As summer began, Covid-19 prevention on the East End looked dangerously inadequate. On the ground, law enforcement was stretched to the limit, trying to assure basic public safety, but the police and fire marshals trying to keep a lid on things were not being adequately supported by those in charge of government, who — at the local, county, and state level, as in Washington — seem to be fooled by positive numbers, breathe a premature sigh of relief, and rush to shift the focus to reviving the economy. Officials have not prioritized the health of service-industry staff (such as the hardworking people who wait tables and wash glasses in bars and restaurants), first responders, residents — or visitors.
For all his tough talk, New York Gov. Andrew M. Cuomo has resisted requests from South Fork police departments to restrict the operating hours of clubs and restaurants to prevent excessively crowded — and, almost by definition, less than orderly — late-night gatherings.
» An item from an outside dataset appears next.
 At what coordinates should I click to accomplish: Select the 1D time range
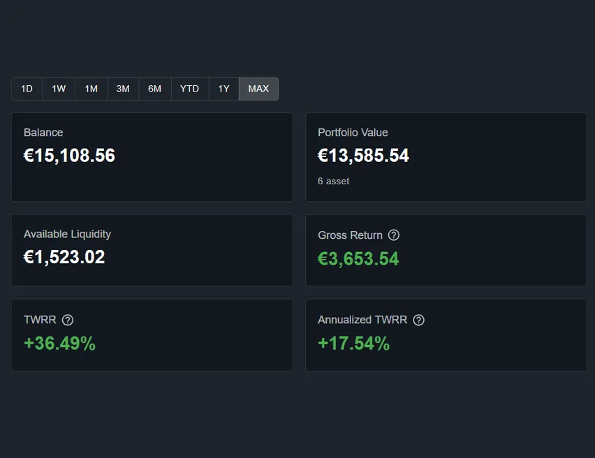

Instead, he has warned that any establishment found to be violating social-distancing rules under the New York on Pause order risks losing its license to serve alcohol. This is a good measure, too, but the problem is that by the time this referral to the state has been made, a hypothetical super-spreader event could already have happened.
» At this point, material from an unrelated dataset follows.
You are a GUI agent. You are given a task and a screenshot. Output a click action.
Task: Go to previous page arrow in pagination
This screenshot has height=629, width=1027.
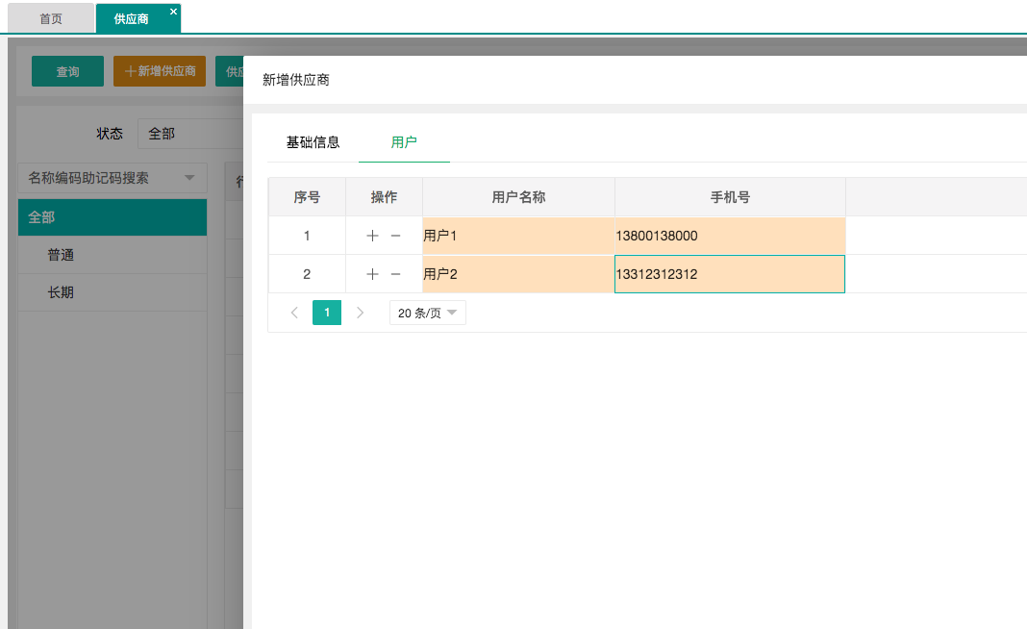pyautogui.click(x=294, y=313)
You can’t keep social distance on a dance floor, and a maskless throng embracing and shouting out the lyrics to “Sweet Caroline,” as seen in one widely shared video from the Fourth of July weekend, is the perfect formula for one asymptomatic individual to infect dozens.
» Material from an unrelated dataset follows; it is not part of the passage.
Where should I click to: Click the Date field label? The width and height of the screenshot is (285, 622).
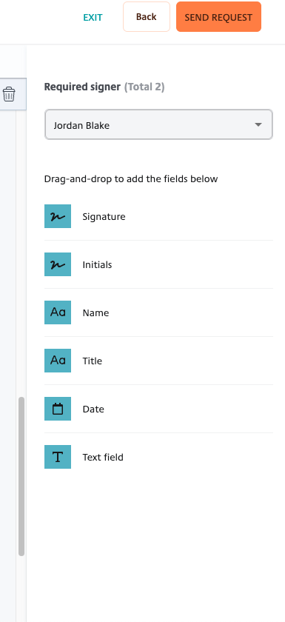pyautogui.click(x=93, y=409)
The big question is: How do you contact-trace a crowd of strangers who came together in such a dark and crowded setting? You probably can’t. Partiers disperse — back to New York City, New Jersey, some other Long Island town, who knows where — and when a contact-tracer calls, how many young partiers might mention the party, or know all those strangers’ names?
Suffolk Executive Steve Bellone, who this weekend said he saw contact tracing as the best way to determine where the problems had emerged —- after the fact — has also embraced this horse-after-the-cart approach. By the time contact tracing got all the way back to a Montauk nightspot, if it ever did, the virus would be widely distributed. Or, the it might travel the other direction, brought into Montauk and let loose in a crowd that was boogying or clustering around a bar, and spreading to staff, hotel workers, and so on. Covid-19 cases in Montauk have held steady at just 12 for weeks now. We want to keep it that way.
Local law enforcement and an attentive public already know where the risk of transmission is highest: where masks are not universally worn and social distancing not practiced. Nightspots fall squarely into that category. We read in the news that raves and clubs that remained open in Miami over the last few months may be responsible for much of the explosive growth of Covid-19 in Florida. To bars and restaurants add shared summerhouse rentals, which have been tacitly allowed to return in defiance of the law and common sense.
More must be done at the South Fork’s Town and Village Halls, as well as the county seat, to take a proactive, preventative approach. To sit back and wait for the worst to happen is to consign some unknown portion of the populace to illness or death. We, as the collective hosts, really do not want that on our hands.
East Hampton Town and Southampton Town, as resort communities, bear the responsibility for crowd-control in this moment. We cannot wait for Albany to scold us again or hand down a new law. In order for our local restaurants and bars to remain open with safe distancing, patrons need to remain seated. Period.